Give back each line of the listing below that contains the string "computer".
START Given records
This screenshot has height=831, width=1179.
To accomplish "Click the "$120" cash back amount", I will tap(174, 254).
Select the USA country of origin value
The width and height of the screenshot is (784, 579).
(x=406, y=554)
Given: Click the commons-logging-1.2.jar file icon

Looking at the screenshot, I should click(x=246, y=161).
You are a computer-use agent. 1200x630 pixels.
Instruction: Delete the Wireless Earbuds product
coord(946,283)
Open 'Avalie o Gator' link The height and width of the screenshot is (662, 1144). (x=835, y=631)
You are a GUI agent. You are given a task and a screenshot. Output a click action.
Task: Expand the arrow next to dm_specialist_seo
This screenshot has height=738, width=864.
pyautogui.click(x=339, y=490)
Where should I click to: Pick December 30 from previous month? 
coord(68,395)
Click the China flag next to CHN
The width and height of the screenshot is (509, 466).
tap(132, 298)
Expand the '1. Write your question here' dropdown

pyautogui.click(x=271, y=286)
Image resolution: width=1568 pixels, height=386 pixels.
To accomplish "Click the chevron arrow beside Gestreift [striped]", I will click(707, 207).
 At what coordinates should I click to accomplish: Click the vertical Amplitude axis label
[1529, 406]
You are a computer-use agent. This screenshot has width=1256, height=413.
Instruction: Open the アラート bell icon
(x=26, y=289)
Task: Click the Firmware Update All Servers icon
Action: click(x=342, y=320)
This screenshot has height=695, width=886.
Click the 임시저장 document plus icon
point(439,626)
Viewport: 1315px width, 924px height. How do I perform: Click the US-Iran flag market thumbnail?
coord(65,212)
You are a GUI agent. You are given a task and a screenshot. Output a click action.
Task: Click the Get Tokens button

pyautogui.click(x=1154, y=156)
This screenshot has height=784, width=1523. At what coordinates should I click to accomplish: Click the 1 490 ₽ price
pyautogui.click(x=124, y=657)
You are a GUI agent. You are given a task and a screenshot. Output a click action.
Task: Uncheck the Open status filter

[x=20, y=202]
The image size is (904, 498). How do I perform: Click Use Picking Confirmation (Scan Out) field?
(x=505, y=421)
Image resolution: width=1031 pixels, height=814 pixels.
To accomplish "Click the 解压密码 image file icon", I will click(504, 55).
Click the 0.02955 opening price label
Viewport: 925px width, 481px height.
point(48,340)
END Given records
Result of the exercise =>
You are a computer-use agent. 1200x630 pixels.
You are a computer-use agent. This screenshot has width=1256, height=413.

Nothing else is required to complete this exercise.